Task prompt:
Among the entries below, extract exactly the lines that run from the one with "Screen dimensions: 1100x600" through the one with "Click the Execute", both ends included.
————————
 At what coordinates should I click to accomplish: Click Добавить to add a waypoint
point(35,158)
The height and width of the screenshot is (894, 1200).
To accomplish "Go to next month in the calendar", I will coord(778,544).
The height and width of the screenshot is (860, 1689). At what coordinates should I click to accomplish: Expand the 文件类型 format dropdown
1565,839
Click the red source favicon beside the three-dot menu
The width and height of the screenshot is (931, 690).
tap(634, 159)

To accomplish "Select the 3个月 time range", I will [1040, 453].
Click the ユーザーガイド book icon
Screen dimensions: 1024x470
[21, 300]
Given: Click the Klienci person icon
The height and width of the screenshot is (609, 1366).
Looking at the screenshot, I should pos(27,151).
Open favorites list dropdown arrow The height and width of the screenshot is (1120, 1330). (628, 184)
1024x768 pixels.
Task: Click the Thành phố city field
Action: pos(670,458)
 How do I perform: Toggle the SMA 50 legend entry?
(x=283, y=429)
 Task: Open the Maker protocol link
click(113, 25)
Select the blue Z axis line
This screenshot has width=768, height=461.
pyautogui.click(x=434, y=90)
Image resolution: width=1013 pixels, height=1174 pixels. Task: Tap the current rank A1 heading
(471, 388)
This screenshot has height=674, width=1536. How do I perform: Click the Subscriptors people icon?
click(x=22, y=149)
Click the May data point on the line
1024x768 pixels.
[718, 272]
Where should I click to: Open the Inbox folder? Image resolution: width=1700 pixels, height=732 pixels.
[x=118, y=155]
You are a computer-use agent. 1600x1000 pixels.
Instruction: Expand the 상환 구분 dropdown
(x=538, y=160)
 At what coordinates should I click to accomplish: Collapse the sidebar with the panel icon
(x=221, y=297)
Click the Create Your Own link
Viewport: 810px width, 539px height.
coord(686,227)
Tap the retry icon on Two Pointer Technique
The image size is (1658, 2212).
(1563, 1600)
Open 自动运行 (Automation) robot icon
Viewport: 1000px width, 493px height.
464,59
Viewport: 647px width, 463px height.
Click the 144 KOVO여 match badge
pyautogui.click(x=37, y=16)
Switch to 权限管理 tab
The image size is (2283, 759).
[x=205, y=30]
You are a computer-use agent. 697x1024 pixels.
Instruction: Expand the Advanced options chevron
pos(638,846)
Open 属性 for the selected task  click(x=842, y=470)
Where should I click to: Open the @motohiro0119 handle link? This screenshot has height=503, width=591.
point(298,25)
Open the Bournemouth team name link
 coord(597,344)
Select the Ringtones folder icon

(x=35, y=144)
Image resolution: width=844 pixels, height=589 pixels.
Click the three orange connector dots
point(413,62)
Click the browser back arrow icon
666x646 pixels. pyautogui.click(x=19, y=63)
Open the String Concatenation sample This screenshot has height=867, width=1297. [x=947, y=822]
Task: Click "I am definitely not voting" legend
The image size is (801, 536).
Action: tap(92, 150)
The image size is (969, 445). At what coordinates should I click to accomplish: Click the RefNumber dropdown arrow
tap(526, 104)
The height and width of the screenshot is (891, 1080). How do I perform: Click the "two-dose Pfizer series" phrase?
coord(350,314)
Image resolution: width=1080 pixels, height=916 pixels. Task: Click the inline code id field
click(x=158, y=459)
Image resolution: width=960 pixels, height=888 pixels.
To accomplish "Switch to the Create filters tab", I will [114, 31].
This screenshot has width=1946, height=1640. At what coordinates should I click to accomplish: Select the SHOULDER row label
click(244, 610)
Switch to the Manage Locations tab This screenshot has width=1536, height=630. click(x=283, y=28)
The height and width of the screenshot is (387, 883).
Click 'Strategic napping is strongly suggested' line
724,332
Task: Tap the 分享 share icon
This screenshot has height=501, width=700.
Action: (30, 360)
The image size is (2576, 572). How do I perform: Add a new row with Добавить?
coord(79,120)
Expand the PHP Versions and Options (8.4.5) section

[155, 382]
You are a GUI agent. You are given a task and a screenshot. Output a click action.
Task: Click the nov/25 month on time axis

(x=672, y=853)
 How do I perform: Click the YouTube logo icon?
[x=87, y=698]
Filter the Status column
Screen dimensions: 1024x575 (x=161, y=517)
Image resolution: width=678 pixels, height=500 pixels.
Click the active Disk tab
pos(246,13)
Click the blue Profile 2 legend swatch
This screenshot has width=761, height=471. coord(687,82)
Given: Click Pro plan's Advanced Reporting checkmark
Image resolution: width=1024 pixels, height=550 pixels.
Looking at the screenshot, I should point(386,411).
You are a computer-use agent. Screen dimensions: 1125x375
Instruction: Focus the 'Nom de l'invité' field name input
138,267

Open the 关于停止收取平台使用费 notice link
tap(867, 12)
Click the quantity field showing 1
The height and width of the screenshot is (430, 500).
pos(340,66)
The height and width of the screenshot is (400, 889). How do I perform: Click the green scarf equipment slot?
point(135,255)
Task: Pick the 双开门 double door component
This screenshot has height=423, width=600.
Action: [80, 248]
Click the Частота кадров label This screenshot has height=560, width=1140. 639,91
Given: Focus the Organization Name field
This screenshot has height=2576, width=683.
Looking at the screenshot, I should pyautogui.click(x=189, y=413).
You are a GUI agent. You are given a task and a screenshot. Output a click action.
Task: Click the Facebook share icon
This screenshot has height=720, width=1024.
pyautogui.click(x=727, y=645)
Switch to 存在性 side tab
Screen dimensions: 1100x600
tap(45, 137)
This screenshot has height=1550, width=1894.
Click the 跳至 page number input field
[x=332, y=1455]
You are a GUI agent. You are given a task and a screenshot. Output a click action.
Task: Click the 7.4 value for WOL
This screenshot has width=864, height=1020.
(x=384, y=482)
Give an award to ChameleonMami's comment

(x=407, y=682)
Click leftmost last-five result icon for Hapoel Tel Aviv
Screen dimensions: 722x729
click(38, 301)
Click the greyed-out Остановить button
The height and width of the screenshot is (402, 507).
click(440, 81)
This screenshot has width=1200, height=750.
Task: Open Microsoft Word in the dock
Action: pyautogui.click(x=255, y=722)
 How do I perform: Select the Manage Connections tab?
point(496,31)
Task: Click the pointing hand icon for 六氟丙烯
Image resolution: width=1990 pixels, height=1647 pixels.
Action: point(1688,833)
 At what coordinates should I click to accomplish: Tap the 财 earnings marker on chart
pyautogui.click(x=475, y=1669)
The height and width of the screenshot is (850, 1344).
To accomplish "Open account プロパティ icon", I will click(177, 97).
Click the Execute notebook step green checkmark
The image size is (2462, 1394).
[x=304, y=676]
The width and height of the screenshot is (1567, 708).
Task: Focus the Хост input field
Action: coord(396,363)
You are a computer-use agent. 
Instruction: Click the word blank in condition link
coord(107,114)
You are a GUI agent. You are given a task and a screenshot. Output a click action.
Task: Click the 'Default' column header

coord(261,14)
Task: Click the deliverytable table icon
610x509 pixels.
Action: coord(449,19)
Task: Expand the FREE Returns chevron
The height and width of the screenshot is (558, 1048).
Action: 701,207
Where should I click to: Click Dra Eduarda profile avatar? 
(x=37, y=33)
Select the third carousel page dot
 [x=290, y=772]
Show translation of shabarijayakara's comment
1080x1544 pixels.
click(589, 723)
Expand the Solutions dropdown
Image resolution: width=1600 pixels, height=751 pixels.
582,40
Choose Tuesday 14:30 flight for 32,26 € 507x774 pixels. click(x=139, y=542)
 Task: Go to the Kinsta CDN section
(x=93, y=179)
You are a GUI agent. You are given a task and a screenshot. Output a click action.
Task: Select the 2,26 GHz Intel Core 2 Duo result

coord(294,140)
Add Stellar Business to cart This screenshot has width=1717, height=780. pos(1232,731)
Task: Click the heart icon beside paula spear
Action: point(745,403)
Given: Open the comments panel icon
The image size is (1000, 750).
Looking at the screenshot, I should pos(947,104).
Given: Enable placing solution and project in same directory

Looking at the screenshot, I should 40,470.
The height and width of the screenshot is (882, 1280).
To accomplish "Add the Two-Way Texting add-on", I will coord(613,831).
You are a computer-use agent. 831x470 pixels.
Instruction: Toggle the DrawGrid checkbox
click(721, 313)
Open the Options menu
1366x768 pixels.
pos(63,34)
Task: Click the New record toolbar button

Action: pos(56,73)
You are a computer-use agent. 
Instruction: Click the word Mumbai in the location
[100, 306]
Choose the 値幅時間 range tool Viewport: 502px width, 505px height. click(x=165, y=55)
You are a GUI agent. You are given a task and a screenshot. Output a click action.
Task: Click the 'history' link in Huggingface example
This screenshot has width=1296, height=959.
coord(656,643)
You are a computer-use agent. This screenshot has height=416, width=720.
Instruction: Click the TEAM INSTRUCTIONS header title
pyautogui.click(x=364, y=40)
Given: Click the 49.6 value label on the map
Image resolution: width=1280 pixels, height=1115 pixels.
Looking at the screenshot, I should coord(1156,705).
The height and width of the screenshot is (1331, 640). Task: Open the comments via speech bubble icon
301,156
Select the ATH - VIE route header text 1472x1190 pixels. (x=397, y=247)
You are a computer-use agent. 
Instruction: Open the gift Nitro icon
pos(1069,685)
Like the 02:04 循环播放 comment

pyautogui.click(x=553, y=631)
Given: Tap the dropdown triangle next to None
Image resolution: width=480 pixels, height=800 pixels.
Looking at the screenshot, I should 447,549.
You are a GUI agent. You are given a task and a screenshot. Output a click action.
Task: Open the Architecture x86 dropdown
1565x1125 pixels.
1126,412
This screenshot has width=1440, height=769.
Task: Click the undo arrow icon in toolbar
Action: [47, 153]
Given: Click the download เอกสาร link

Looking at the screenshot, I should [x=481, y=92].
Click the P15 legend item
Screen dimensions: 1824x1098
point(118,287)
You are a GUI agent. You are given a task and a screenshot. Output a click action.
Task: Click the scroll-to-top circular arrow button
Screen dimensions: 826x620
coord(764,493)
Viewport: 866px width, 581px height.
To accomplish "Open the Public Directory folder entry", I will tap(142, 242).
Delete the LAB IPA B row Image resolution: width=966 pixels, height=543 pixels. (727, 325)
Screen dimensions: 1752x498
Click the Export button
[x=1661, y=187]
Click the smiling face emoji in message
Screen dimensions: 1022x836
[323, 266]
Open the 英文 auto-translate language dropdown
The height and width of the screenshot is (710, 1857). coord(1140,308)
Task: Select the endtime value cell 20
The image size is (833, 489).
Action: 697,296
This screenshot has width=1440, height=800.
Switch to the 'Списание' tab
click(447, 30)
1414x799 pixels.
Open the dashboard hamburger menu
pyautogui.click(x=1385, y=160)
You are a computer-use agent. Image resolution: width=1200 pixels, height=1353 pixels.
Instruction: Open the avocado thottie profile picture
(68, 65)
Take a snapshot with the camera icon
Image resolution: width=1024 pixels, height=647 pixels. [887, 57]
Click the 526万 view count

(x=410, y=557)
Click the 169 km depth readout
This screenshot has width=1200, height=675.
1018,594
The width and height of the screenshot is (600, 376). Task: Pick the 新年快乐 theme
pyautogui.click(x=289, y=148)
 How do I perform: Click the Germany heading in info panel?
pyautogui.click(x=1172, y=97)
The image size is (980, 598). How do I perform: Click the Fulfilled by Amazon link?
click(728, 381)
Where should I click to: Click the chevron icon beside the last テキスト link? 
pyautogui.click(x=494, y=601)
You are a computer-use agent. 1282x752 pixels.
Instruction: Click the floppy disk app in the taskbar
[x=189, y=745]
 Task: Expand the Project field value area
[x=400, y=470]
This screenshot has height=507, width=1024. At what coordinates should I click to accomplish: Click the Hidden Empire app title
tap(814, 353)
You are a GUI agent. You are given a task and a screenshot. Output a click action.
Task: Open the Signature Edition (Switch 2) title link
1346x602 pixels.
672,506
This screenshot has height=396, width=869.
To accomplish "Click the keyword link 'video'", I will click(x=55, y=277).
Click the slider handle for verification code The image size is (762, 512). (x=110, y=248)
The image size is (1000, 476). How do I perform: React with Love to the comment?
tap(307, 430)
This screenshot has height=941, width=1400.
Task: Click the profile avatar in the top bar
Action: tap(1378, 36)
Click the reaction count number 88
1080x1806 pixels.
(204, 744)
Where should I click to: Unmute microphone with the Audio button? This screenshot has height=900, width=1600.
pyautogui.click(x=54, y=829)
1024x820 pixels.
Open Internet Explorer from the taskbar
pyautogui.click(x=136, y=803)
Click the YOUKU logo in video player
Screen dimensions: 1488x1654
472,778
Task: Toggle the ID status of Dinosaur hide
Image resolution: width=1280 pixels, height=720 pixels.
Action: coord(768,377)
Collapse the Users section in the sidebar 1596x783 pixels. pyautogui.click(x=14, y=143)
————————
Output for this task:
Screen dimensions: 1100x600
tap(45, 137)
This screenshot has height=1550, width=1894.
Click the 跳至 page number input field
[x=332, y=1455]
You are a GUI agent. You are given a task and a screenshot. Output a click action.
Task: Click the 7.4 value for WOL
This screenshot has width=864, height=1020.
(x=384, y=482)
Give an award to ChameleonMami's comment

(x=407, y=682)
Click leftmost last-five result icon for Hapoel Tel Aviv
Screen dimensions: 722x729
click(38, 301)
Click the greyed-out Остановить button
The height and width of the screenshot is (402, 507).
click(440, 81)
This screenshot has width=1200, height=750.
Task: Open Microsoft Word in the dock
Action: pyautogui.click(x=255, y=722)
 How do I perform: Select the Manage Connections tab?
point(496,31)
Task: Click the pointing hand icon for 六氟丙烯
Image resolution: width=1990 pixels, height=1647 pixels.
Action: point(1688,833)
 At what coordinates should I click to accomplish: Tap the 财 earnings marker on chart
pyautogui.click(x=475, y=1669)
The height and width of the screenshot is (850, 1344).
To accomplish "Open account プロパティ icon", I will click(177, 97).
Click the Execute notebook step green checkmark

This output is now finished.